Script is called as follows

>>> python phonation.py <file_or_folder_audio> <file_features> <static (true or false)> <plots (true or false)> <format (csv, txt, npy, kaldi, torch)>

Examples command line:

>>> python phonation.py "../audios/001_a1_PCGITA.wav" "phonationfeaturesAst.txt" "true" "true" "txt"
>>> python phonation.py "../audios/098_u1_PCGITA.wav" "phonationfeaturesUst.csv" "true" "true" "csv"
>>> python phonation.py "../audios/098_u1_PCGITA.wav" "phonationfeaturesUdyn.pt" "false" "true" "torch"

>>> python phonation.py "../audios/" "phonationfeaturesst.txt" "true" "false" "txt"
>>> python phonation.py "../audios/" "phonationfeaturesst.csv" "true" "false" "csv"
>>> python phonation.py "../audios/" "phonationfeaturesdyn.pt" "false" "false" "torch"

Examples directly in Python

>>> from disvoice.phonation import Phonation
>>> phonation=Phonation()
>>> file_audio="../audios/001_a1_PCGITA.wav"
>>> features=phonation.extract_features_file(file_audio, static, plots=True, fmt="numpy")
>>> features2=phonation.extract_features_file(file_audio, static, plots=True, fmt="dataframe")
>>> features3=phonation.extract_features_file(file_audio, dynamic, plots=True, fmt="torch")
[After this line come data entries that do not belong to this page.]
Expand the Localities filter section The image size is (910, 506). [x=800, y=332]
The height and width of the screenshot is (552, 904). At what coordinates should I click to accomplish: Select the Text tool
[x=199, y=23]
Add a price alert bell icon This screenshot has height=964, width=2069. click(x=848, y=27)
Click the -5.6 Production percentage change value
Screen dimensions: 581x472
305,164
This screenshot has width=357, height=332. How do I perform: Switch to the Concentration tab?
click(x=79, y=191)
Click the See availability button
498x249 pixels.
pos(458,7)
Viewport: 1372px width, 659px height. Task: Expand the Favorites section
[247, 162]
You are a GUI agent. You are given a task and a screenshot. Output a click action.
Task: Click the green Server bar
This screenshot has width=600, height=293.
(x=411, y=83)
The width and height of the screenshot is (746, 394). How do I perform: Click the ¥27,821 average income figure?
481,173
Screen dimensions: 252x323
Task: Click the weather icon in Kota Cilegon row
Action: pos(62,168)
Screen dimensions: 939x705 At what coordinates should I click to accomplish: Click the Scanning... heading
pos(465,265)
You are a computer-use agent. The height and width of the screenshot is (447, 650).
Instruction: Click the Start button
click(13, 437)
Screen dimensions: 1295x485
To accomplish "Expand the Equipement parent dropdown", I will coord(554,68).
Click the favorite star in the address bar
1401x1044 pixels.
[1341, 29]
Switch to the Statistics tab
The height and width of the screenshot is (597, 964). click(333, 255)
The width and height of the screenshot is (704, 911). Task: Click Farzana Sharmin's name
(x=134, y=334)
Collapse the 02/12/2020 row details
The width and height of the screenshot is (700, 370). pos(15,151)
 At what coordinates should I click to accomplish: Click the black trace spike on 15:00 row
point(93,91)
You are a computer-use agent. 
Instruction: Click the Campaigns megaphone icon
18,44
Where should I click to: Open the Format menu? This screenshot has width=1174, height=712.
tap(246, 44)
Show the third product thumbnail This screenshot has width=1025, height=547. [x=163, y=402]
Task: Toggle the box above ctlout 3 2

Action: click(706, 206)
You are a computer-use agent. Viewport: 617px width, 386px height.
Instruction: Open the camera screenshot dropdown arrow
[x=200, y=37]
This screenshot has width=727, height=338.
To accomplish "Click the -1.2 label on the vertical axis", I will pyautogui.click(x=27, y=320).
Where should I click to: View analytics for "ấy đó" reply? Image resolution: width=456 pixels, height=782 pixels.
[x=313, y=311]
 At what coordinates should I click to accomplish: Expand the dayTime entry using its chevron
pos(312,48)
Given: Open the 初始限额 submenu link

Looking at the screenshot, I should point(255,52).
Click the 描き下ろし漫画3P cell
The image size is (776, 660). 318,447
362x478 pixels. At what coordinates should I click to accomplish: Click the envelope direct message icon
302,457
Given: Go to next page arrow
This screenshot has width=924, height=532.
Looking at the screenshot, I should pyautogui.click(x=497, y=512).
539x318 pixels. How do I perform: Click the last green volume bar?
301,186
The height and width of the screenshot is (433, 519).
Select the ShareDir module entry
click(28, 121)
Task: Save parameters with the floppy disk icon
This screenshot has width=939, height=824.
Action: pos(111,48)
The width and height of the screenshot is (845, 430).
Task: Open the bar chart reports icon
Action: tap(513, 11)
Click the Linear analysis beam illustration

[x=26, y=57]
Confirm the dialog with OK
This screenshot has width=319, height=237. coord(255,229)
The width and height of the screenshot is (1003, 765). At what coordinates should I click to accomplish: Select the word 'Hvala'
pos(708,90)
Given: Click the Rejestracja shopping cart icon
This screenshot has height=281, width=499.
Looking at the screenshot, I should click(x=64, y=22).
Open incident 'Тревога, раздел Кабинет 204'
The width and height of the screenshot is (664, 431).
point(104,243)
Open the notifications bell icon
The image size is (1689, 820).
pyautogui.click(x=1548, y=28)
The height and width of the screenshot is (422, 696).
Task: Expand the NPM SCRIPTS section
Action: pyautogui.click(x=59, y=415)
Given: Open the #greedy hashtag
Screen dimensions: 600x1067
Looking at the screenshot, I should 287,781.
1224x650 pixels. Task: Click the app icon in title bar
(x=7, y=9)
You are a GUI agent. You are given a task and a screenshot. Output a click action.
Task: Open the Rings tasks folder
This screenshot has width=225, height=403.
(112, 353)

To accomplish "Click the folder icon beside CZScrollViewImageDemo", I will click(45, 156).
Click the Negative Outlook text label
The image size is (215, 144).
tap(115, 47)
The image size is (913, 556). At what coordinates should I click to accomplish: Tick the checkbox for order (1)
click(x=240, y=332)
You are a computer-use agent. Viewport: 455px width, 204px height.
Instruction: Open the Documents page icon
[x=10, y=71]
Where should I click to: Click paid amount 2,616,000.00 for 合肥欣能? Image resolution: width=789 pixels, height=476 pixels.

>>> path_audios="../audios/"
>>> features1=phonation.extract_features_path(path_audios, static, plots=False, fmt="numpy")
>>> features2=phonation.extract_features_path(path_audios, static, plots=False, fmt="torch")
>>> features3=phonation.extract_features_path(path_audios, static, plots=False, fmt="dataframe")

extract_features_file(audio, static=True, plots=False, fmt='npy', kaldi_file='')¶

Extract the phonation features from an audio file

Parameters:	audio – .wav audio file. static – whether to compute and return statistic functionals over the feature matrix, or return the feature matrix computed over frames plots – timeshift to extract the features fmt – format to return the features (npy, dataframe, torch, kaldi) kaldi_file – file to store kaldi features, only valid when fmt==”kaldi”
Returns:	features computed from the audio file.

>>> phonation=Phonation()
>>> file_audio="../audios/001_a1_PCGITA.wav"
>>> features1=phonation.extract_features_file(file_audio, static=True, plots=True, fmt="npy")
>>> features2=phonation.extract_features_file(file_audio, static=True, plots=True, fmt="dataframe")
>>> features3=phonation.extract_features_file(file_audio, static=False, plots=True, fmt="torch")
>>> phonation.extract_features_file(file_audio, static=False, plots=False, fmt="kaldi", kaldi_file="./test")

extract_features_path(path_audio, static=True, plots=False, fmt='npy', kaldi_file='')¶

Extract the phonation features for audios inside a path

Parameters:

path_audio – directory with (.wav) audio files inside, sampled at 16 kHz
static – whether to compute and return statistic functionals over the feature matrix, or return the feature matrix computed over frames
plots – timeshift to extract the features
fmt – format to return the features (npy, dataframe, torch, kaldi)
kaldi_file – file to store kaldifeatures, only valid when fmt==”kaldi”

Returns:

features computed from the audio file.

>>> phonation=Phonation()
>>> path_audio="../audios/"
>>> features1=phonation.extract_features_path(path_audio, static=True, plots=False, fmt="npy")
>>> features2=phonation.extract_features_path(path_audio, static=True, plots=False, fmt="csv")
>>> features3=phonation.extract_features_path(path_audio, static=False, plots=True, fmt="torch")
>>> phonation.extract_features_path(path_audio, static=False, plots=False, fmt="kaldi", kaldi_file="./test.ark")

plot_phon(data_audio, fs, F0, logE)¶

Plots of the phonation features

Parameters:	data_audio – speech signal. fs – sampling frequency F0 – contour of the fundamental frequency logE – contour of the log-energy
Returns:	plots of the phonation features.